語句と要素を指し示す項目
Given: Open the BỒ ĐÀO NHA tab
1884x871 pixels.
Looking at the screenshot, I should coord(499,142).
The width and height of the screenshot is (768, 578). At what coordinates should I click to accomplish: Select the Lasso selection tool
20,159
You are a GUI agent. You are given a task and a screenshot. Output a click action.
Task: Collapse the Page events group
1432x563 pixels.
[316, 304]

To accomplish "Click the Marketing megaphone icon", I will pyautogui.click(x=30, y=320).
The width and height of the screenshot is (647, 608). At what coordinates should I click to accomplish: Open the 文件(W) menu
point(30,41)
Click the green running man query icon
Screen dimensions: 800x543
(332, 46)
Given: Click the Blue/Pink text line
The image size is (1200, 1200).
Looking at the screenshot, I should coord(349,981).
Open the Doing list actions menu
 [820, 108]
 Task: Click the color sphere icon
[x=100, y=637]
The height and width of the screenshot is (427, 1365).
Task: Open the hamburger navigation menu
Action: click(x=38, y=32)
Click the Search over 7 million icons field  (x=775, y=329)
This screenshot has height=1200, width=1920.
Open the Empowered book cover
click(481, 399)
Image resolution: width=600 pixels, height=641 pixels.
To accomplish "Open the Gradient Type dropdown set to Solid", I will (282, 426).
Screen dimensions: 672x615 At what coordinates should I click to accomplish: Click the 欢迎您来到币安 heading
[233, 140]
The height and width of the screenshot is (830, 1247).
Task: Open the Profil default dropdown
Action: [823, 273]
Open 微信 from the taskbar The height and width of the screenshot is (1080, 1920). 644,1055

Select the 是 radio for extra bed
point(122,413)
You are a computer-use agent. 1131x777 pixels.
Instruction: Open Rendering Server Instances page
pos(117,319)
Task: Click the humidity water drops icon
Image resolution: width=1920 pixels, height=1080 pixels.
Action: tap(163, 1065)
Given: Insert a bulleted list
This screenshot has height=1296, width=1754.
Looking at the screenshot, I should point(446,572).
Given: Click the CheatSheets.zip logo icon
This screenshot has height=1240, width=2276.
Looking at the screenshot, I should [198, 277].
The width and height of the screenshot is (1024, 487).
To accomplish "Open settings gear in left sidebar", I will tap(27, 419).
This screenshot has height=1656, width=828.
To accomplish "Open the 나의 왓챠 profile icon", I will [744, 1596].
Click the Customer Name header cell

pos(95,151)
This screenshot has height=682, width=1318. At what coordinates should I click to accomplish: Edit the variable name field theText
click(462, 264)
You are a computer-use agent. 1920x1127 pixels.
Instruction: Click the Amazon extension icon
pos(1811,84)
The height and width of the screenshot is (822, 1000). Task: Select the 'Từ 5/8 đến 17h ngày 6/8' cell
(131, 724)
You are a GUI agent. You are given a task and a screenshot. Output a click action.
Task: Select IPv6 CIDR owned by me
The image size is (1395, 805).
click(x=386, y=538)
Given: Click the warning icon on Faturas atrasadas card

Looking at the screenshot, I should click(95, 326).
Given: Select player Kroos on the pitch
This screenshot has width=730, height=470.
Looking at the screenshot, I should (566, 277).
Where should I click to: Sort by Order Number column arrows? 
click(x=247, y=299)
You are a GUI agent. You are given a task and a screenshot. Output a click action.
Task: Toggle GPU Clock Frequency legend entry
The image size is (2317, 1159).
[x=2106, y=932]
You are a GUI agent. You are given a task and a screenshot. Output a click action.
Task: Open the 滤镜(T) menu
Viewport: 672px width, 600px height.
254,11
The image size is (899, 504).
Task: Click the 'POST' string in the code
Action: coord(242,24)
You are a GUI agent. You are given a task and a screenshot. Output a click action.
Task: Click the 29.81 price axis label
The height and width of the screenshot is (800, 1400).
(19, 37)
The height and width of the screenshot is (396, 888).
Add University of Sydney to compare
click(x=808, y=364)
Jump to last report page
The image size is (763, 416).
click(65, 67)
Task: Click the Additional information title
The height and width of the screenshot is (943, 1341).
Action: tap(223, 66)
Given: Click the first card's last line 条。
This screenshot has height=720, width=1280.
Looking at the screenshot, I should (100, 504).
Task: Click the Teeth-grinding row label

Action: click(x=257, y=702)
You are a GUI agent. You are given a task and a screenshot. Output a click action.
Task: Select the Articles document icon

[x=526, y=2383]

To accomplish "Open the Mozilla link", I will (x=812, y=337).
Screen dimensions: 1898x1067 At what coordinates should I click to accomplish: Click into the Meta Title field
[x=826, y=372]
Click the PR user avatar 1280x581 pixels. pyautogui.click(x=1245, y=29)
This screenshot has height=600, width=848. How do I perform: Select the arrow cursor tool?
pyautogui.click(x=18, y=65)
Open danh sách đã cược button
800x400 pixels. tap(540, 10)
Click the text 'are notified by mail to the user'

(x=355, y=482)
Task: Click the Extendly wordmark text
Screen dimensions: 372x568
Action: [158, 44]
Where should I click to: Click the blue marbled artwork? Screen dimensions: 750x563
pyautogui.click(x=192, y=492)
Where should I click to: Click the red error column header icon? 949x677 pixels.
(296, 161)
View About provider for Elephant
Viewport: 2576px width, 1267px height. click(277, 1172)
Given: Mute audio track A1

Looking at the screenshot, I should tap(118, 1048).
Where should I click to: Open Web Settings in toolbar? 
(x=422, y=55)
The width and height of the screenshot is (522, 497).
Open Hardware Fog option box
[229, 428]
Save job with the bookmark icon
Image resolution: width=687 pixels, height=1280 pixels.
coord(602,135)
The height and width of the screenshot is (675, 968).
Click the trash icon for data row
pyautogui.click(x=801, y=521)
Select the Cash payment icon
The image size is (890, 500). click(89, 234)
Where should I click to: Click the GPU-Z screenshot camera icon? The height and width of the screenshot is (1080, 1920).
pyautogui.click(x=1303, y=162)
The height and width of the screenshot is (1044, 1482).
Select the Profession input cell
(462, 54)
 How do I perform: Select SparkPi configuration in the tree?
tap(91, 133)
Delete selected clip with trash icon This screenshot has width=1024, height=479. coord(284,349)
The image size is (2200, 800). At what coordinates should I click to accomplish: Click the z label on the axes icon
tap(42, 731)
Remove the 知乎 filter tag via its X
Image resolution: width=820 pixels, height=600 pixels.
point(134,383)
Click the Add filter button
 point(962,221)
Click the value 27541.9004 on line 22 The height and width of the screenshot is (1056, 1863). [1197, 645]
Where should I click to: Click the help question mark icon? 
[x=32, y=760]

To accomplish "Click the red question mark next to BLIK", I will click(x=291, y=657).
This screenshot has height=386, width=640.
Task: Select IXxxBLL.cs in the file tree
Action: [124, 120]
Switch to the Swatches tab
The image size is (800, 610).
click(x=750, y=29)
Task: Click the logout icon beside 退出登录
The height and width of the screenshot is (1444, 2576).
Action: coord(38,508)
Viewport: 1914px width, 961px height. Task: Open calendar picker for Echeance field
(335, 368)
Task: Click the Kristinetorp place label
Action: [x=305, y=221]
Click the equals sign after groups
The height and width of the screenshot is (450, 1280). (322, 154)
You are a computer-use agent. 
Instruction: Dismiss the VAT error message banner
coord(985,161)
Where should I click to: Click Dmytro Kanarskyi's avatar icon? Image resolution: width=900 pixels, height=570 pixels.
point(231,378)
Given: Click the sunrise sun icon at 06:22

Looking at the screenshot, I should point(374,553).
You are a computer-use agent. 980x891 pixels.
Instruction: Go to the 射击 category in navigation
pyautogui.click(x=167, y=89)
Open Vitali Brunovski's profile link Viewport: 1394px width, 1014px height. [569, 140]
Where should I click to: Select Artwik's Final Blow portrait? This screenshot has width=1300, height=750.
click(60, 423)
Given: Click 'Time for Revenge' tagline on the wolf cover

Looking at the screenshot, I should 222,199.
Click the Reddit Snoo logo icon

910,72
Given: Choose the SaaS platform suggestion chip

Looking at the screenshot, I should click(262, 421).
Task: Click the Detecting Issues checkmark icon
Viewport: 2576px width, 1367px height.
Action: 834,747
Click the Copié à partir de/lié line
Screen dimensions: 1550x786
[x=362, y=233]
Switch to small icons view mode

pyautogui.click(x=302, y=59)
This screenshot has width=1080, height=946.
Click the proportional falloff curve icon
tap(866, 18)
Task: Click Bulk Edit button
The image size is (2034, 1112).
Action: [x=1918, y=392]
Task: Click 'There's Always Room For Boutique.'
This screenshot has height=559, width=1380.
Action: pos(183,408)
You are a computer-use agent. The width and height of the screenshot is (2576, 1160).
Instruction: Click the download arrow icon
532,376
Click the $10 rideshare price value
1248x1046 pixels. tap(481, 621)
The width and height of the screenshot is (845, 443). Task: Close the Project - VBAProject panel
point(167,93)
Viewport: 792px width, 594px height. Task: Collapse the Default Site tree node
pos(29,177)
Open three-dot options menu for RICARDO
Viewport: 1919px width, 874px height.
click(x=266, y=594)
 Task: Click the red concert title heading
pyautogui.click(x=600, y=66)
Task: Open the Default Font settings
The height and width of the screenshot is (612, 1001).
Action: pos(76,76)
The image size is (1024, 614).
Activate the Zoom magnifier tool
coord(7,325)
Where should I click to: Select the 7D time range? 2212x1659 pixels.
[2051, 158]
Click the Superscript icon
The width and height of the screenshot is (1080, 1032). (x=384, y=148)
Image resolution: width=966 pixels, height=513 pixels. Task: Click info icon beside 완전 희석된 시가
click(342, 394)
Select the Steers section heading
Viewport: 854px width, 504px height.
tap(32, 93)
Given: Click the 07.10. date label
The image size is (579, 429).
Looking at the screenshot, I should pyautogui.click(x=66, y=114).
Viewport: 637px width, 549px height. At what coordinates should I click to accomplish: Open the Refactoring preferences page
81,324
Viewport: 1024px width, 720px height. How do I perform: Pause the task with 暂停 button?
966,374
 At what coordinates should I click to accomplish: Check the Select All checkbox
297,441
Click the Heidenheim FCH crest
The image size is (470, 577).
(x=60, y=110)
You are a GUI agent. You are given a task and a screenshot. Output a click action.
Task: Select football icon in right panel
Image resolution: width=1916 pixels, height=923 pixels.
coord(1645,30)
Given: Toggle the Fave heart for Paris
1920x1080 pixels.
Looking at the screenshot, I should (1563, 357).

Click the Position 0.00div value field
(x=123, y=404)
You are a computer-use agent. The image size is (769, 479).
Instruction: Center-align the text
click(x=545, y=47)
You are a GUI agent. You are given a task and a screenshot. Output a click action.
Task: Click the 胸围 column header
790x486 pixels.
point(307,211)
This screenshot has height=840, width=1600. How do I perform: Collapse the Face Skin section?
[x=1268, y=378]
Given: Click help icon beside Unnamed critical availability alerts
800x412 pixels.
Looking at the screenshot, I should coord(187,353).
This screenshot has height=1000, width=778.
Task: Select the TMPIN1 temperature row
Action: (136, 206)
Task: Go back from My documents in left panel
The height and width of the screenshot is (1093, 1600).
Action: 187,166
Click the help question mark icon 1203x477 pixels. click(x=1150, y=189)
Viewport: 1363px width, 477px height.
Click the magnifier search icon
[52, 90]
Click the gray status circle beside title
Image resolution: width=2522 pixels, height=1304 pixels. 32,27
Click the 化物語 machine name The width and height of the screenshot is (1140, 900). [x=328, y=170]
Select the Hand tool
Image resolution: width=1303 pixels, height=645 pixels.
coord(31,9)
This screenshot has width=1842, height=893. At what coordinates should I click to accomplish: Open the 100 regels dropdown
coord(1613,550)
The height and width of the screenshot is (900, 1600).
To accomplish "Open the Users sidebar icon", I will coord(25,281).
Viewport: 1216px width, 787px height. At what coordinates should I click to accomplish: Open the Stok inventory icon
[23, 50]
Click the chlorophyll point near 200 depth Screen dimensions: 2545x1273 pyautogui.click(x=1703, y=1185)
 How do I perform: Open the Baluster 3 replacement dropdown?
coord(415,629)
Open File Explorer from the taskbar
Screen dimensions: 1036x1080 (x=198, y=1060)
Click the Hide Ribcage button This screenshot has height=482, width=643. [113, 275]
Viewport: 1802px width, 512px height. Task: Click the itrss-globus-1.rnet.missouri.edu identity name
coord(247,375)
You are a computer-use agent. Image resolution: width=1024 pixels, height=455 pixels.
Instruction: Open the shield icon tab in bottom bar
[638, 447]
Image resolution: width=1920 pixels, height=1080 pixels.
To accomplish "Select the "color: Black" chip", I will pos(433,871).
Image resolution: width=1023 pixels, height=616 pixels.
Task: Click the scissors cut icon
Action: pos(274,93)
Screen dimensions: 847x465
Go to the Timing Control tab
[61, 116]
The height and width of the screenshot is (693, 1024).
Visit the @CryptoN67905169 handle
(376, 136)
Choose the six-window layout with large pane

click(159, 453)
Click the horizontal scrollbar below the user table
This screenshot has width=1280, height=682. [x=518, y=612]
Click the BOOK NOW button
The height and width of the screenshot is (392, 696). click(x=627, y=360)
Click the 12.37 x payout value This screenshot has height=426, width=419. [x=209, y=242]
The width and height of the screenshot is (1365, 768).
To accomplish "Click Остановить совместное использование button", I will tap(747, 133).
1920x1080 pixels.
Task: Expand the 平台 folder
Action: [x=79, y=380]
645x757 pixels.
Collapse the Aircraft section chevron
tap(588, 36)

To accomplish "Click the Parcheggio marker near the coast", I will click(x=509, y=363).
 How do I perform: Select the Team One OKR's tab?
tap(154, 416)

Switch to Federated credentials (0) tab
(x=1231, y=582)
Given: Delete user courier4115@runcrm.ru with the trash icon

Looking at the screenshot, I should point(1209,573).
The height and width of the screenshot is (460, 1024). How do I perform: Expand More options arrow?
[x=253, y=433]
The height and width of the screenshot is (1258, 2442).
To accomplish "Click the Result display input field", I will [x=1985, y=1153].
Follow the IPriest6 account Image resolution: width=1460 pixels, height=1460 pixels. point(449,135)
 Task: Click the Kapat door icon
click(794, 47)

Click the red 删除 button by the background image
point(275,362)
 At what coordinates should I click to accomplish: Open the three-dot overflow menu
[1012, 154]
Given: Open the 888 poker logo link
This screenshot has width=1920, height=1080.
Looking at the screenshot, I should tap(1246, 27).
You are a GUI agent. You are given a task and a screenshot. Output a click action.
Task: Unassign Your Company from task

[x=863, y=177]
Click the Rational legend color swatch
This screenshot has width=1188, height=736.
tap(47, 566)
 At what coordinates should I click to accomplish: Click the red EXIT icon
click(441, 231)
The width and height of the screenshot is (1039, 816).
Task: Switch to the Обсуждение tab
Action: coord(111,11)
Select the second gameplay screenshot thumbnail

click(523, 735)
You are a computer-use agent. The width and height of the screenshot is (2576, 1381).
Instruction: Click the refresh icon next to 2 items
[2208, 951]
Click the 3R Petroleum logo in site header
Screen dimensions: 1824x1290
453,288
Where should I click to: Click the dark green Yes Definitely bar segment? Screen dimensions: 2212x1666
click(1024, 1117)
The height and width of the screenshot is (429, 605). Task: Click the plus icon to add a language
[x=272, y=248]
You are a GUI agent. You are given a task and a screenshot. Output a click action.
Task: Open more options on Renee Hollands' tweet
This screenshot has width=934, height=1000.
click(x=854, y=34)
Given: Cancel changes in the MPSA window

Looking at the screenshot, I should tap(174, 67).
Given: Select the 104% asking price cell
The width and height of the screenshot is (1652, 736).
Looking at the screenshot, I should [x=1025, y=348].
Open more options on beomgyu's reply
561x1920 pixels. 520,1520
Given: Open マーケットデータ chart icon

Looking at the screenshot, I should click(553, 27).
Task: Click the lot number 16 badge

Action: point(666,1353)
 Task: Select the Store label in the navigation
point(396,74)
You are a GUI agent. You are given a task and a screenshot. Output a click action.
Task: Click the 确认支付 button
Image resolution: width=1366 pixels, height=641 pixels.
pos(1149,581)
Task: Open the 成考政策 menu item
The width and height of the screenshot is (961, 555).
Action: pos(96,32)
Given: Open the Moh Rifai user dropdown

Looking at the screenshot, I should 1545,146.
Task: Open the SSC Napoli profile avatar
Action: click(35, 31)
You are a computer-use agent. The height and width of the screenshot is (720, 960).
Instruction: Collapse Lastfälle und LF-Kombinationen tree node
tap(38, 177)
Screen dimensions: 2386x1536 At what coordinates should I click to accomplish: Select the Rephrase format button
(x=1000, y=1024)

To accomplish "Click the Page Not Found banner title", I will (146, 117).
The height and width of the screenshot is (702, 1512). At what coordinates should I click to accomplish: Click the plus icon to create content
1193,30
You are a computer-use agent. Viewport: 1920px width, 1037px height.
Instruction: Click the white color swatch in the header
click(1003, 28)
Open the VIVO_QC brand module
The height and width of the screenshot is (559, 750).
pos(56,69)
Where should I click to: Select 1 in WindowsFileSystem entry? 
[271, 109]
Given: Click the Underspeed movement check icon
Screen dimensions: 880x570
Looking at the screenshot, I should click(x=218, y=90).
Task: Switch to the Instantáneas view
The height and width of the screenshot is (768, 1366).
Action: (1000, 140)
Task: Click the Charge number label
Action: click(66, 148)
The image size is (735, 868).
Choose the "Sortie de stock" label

**作業指示:** 上記の行のうち、「field」という文字列を含む行の数を数字のみで答えてください。大文字と小文字は区別するものとします。

**正解:** 6